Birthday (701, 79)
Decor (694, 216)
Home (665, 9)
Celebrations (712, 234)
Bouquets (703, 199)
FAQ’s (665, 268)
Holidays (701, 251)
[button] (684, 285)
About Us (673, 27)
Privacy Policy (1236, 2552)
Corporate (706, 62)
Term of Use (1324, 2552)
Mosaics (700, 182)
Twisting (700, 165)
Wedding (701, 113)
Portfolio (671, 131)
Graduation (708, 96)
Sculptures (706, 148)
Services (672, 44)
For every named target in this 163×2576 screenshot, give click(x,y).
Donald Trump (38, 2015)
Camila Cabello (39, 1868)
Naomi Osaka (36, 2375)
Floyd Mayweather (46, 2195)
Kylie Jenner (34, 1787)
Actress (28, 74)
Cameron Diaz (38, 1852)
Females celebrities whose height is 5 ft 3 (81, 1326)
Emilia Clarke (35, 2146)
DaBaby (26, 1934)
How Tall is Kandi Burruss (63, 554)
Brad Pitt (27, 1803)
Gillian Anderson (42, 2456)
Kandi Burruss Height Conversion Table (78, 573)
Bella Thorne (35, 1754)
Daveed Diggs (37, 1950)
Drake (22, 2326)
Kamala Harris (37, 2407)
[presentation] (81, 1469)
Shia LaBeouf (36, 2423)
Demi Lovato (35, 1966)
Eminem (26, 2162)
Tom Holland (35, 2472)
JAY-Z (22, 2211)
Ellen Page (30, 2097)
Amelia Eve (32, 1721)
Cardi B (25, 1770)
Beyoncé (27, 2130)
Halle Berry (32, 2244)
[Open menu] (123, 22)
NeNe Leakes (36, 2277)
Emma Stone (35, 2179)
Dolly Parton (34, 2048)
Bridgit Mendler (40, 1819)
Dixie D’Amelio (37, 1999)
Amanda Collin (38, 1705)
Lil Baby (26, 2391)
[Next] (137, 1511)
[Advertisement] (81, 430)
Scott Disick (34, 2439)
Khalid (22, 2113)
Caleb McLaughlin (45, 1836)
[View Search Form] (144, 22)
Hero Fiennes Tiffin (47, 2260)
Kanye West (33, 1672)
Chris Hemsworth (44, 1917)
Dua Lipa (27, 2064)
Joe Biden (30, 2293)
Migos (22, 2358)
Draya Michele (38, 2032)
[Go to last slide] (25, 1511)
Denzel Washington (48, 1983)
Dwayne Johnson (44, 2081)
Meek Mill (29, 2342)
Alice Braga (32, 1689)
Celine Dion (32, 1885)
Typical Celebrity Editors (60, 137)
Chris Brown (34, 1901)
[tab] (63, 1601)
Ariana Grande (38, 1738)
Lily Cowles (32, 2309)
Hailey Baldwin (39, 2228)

.....

## WORK INSTRUCTIONS
Show me each line of the listing above with "Kandi" in it.

## FINISHED TASK
How Tall is Kandi Burruss (63, 554)
Kandi Burruss Height Conversion Table (78, 573)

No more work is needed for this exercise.